Task statement
Your task is to filter the entries and copy every line containing the string "pixels".

Exercise data
↓↓↓
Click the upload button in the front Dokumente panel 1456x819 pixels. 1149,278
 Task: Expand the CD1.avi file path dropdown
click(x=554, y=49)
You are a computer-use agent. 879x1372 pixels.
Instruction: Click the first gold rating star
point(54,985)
↑↑↑
↓↓↓
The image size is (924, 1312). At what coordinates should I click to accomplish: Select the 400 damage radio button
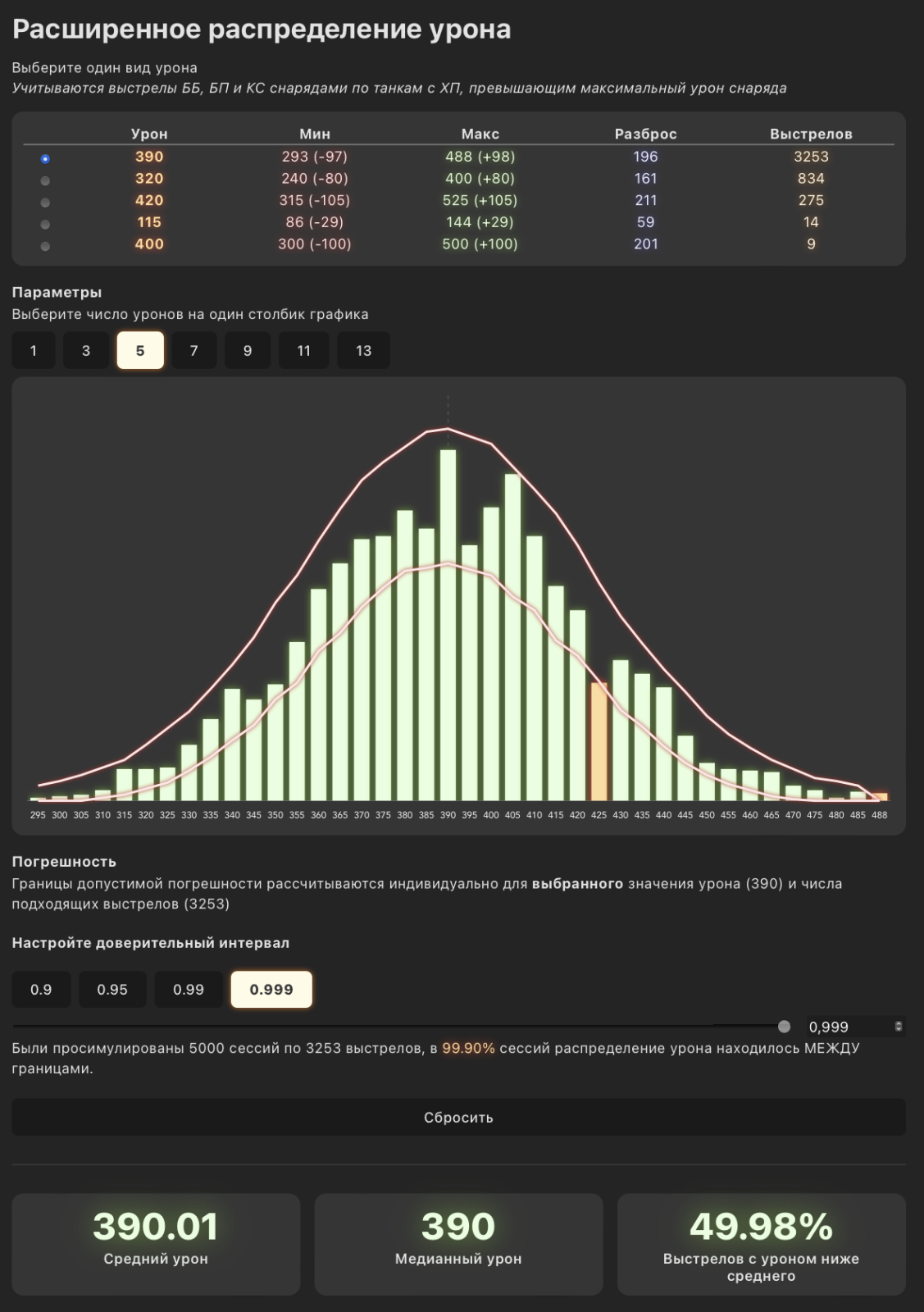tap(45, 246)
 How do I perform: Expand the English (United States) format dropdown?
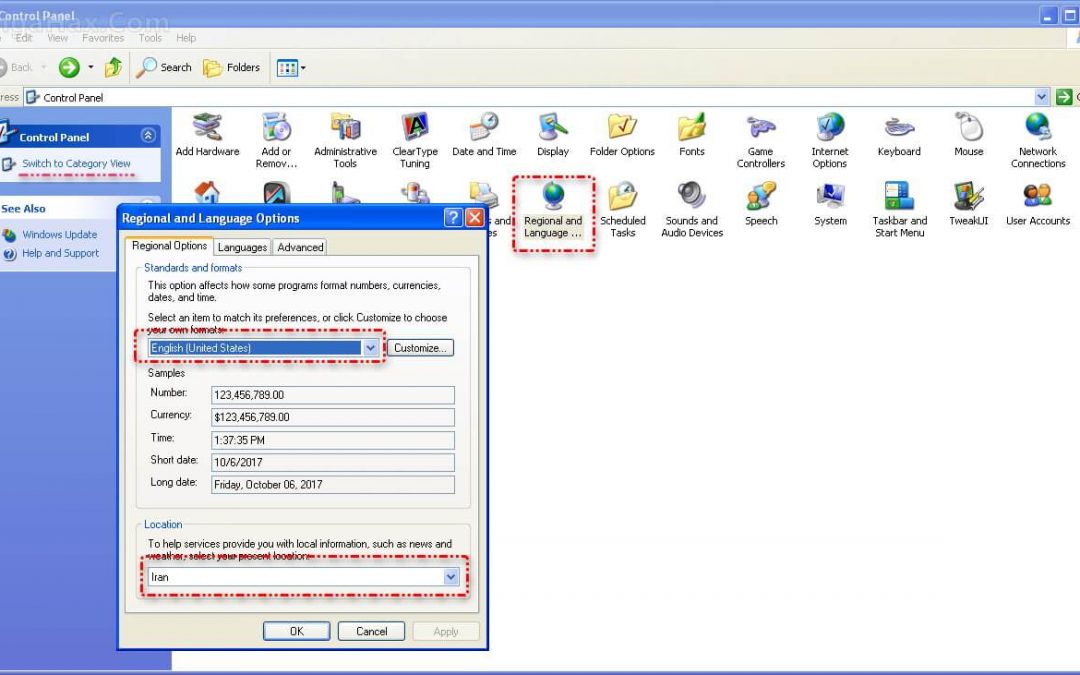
↑↑↑
Exercise output
Click the upload button in the front Dokumente panel 1456x819 pixels. 1149,278
You are a computer-use agent. 879x1372 pixels.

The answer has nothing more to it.